--- Records provided Enclosed Below ---

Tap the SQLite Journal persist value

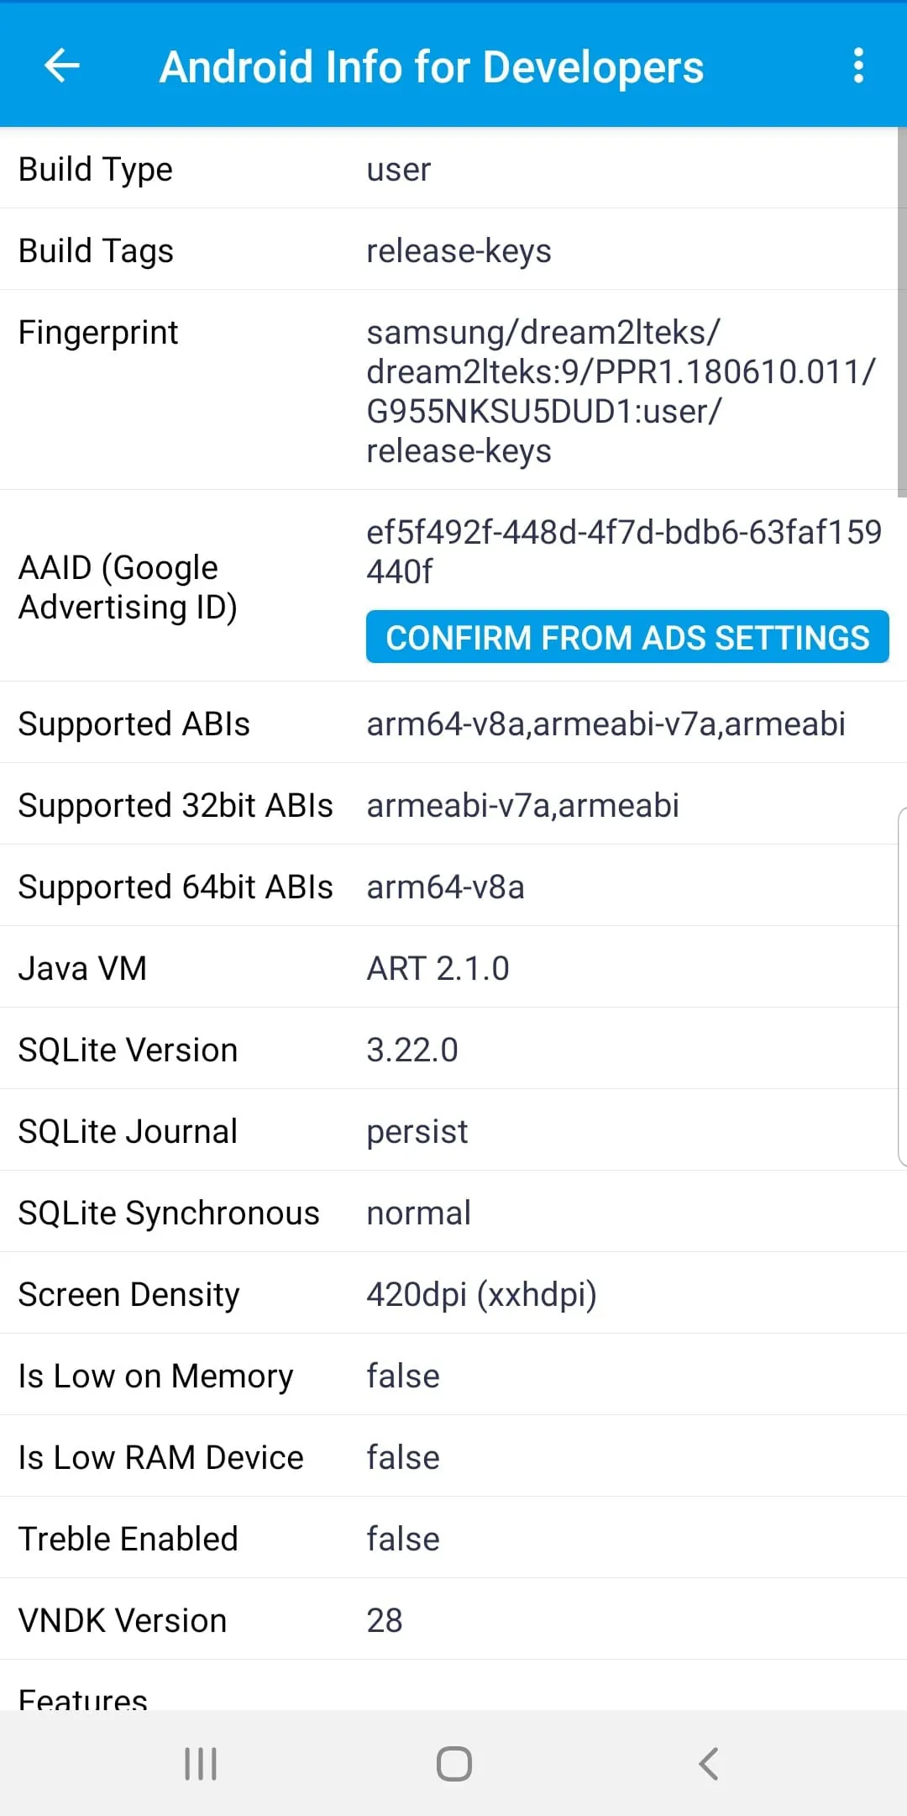[x=417, y=1130]
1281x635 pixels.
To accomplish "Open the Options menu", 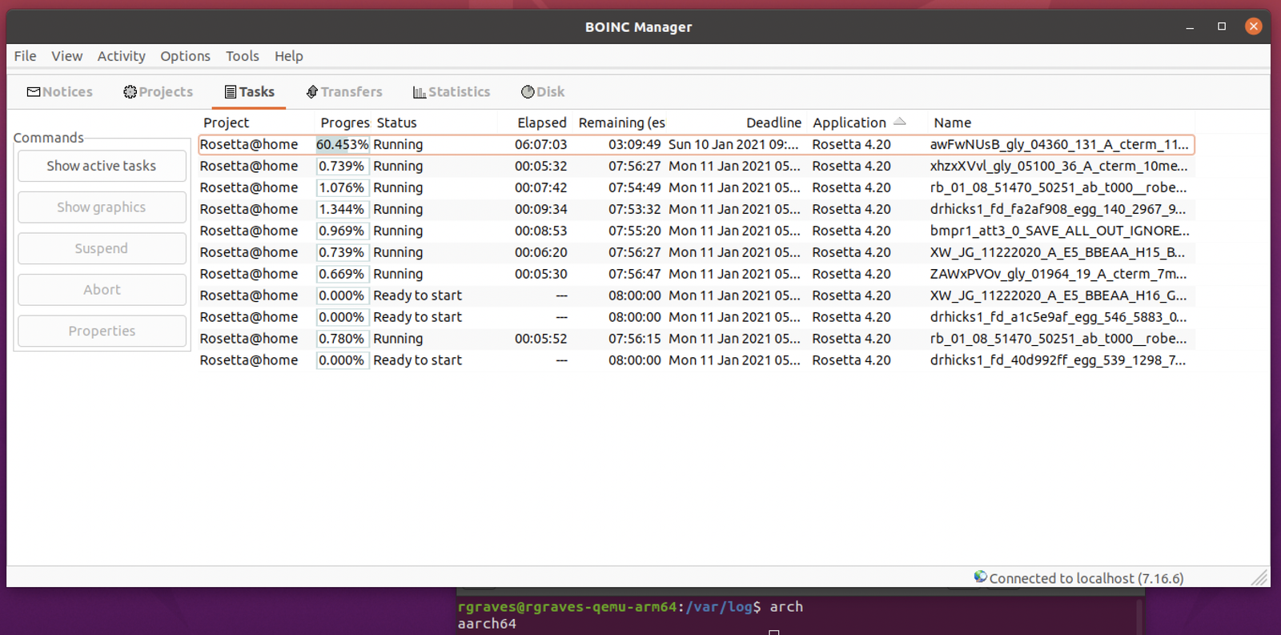I will pyautogui.click(x=185, y=56).
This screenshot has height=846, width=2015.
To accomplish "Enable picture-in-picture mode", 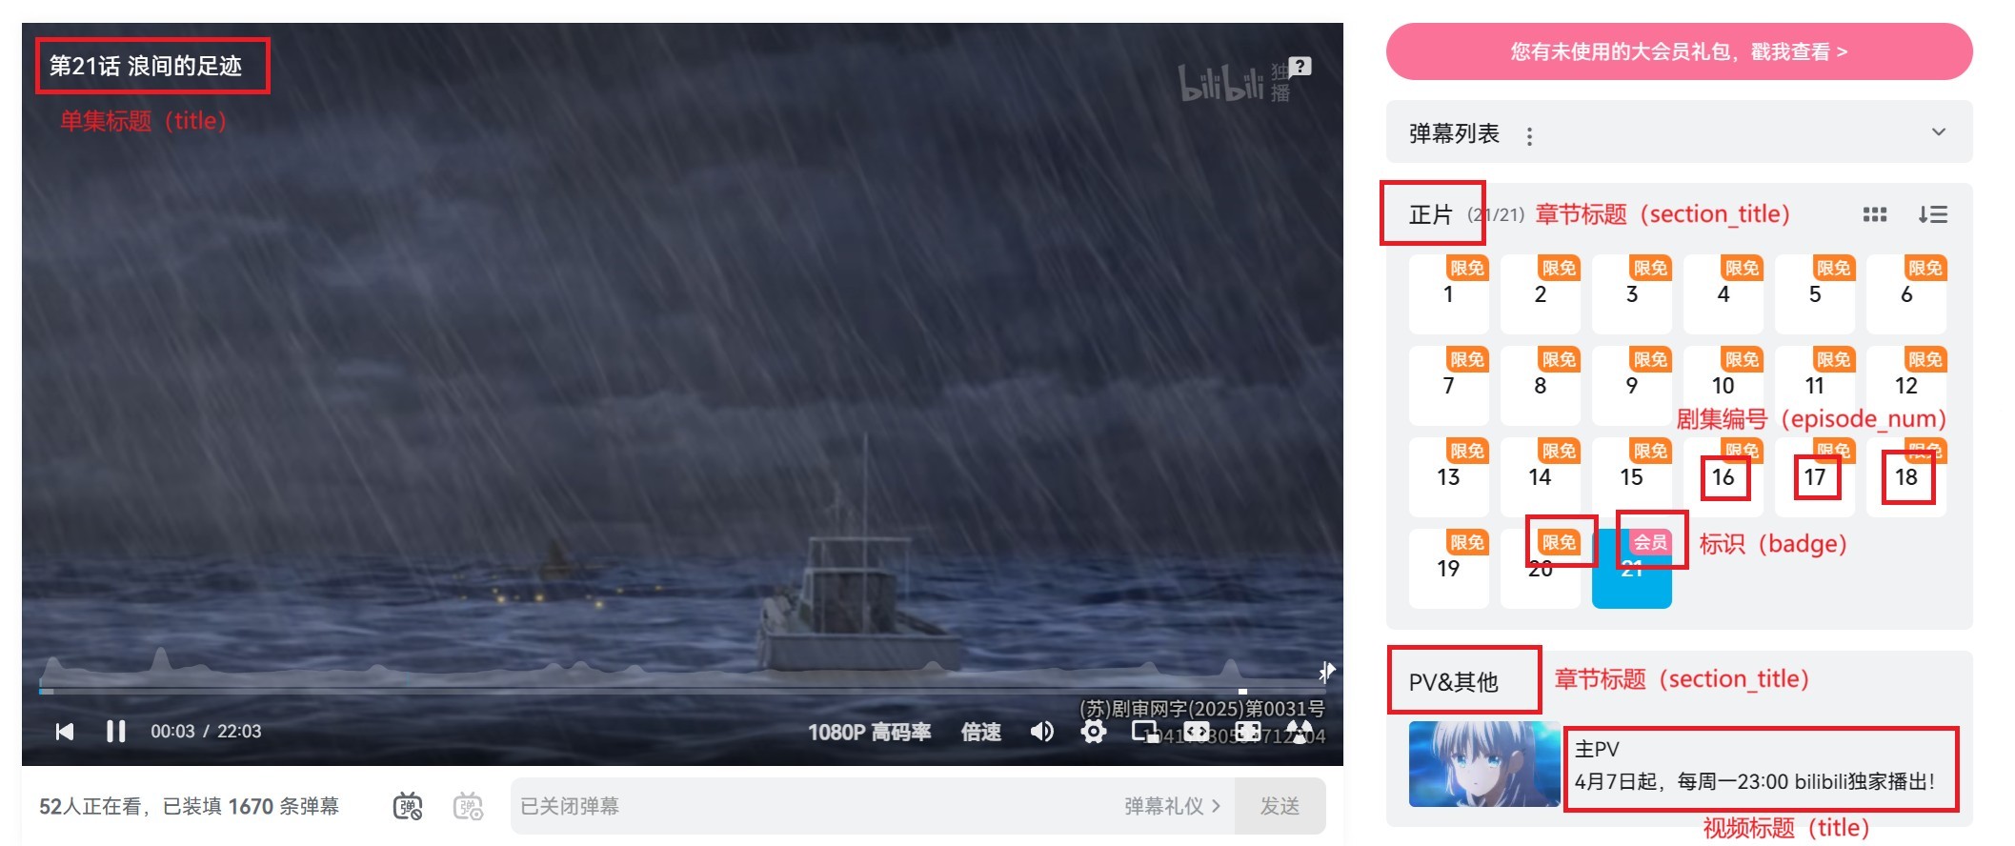I will 1144,732.
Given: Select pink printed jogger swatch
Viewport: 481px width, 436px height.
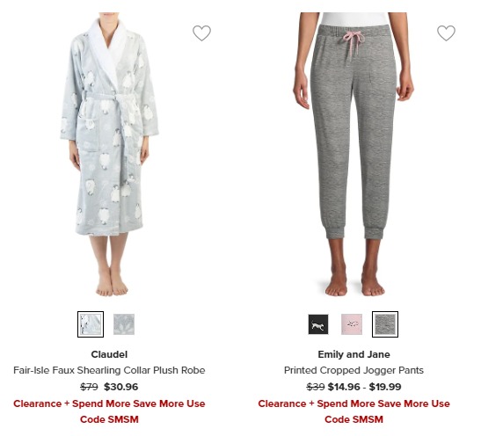Looking at the screenshot, I should click(352, 324).
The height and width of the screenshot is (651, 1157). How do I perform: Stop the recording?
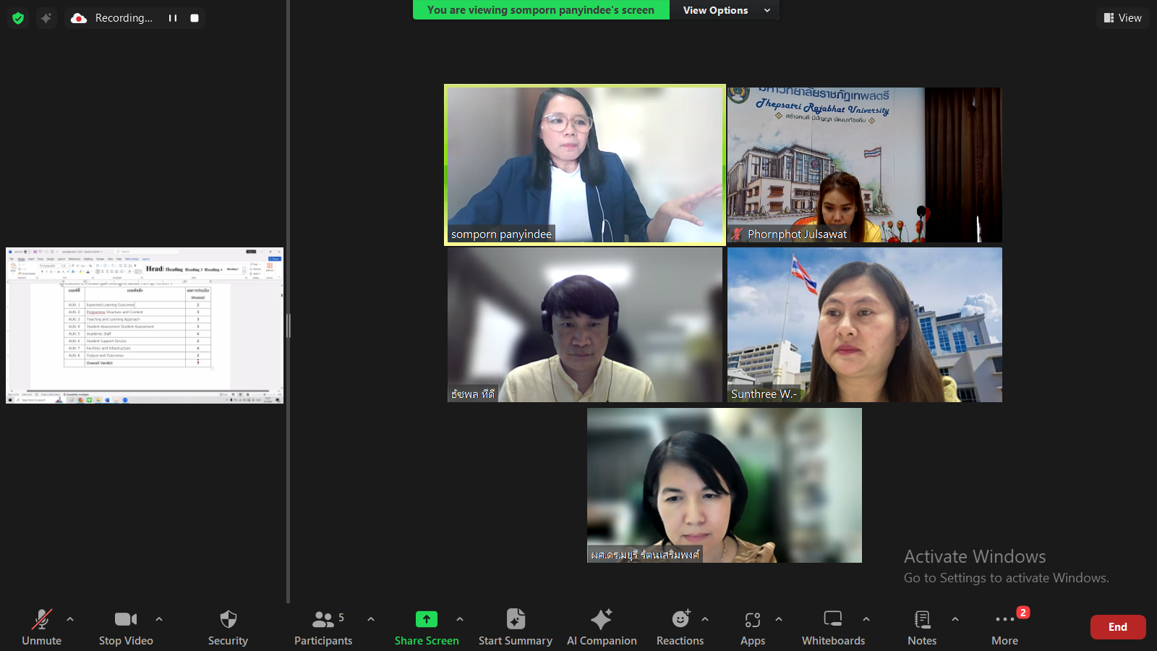pyautogui.click(x=195, y=18)
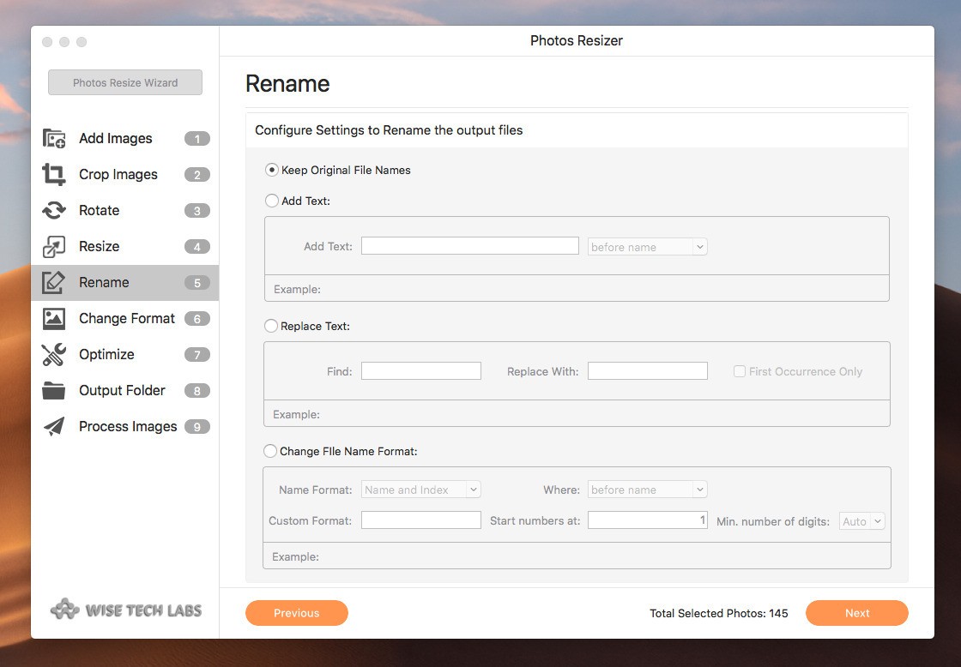Select the Crop Images crop icon
The image size is (961, 667).
click(54, 175)
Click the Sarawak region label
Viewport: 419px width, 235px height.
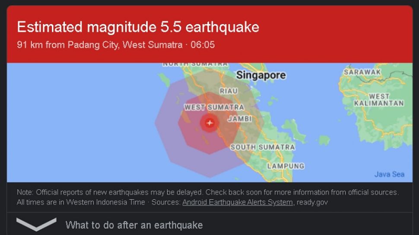coord(362,72)
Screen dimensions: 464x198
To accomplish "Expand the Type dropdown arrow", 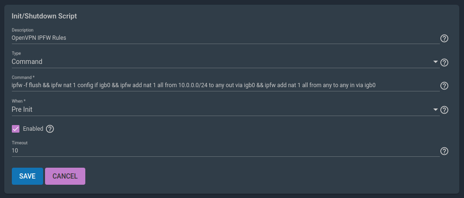I will 435,62.
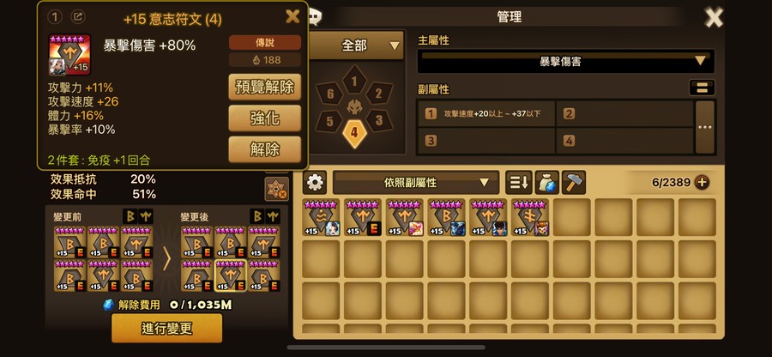The width and height of the screenshot is (772, 357).
Task: Click the share icon in rune popup
Action: (x=78, y=17)
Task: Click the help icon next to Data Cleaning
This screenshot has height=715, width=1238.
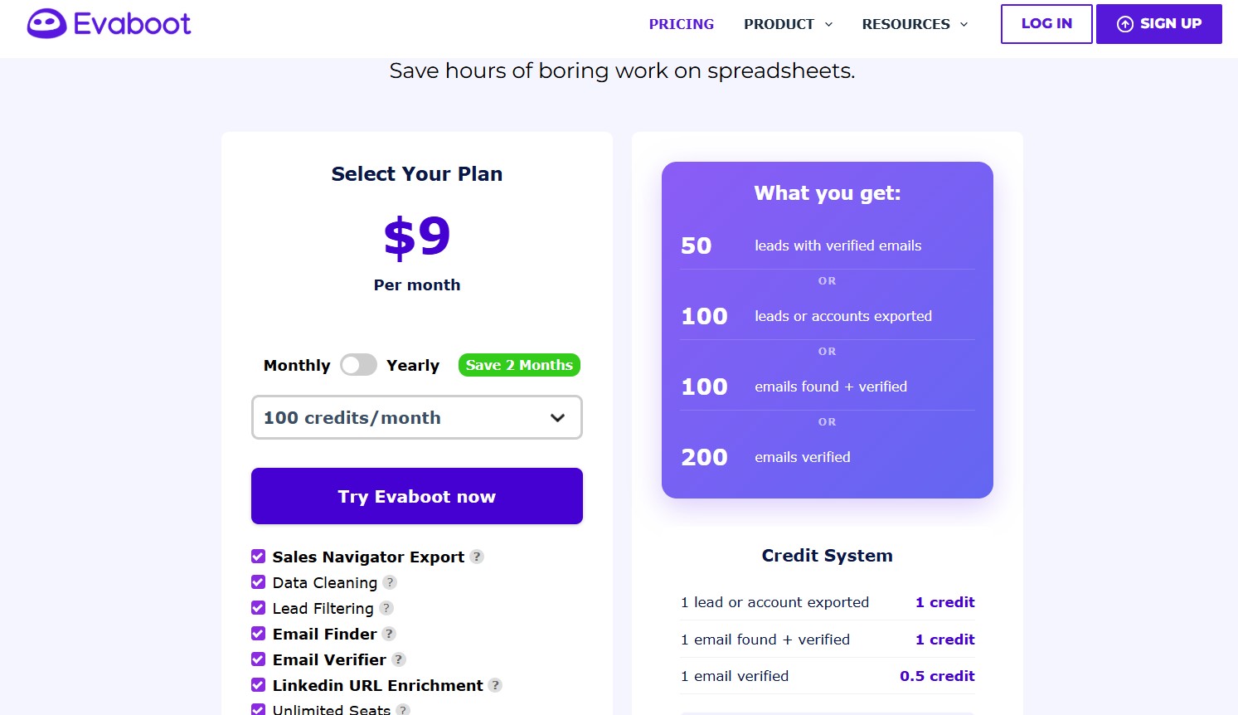Action: (390, 582)
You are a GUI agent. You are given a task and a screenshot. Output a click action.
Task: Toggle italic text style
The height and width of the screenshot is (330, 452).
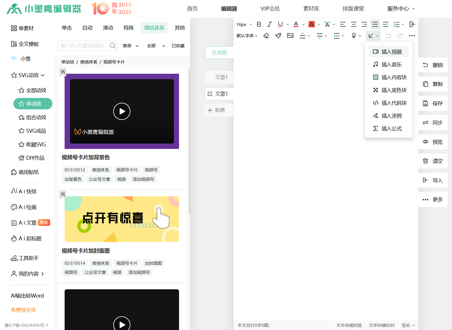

--- End of Enclosed Records provided ---

* **Exercise description**:
The answer must be an exact transcription of the lines from the one containing "This screenshot has height=715, width=1238." through the last line of the records above, both included, with no pictures.

* **Solution to the exercise**:
This screenshot has height=715, width=1238.
Action: (390, 582)
You are a GUI agent. You are given a task and a screenshot. Output a click action.
Task: Toggle italic text style
The height and width of the screenshot is (330, 452).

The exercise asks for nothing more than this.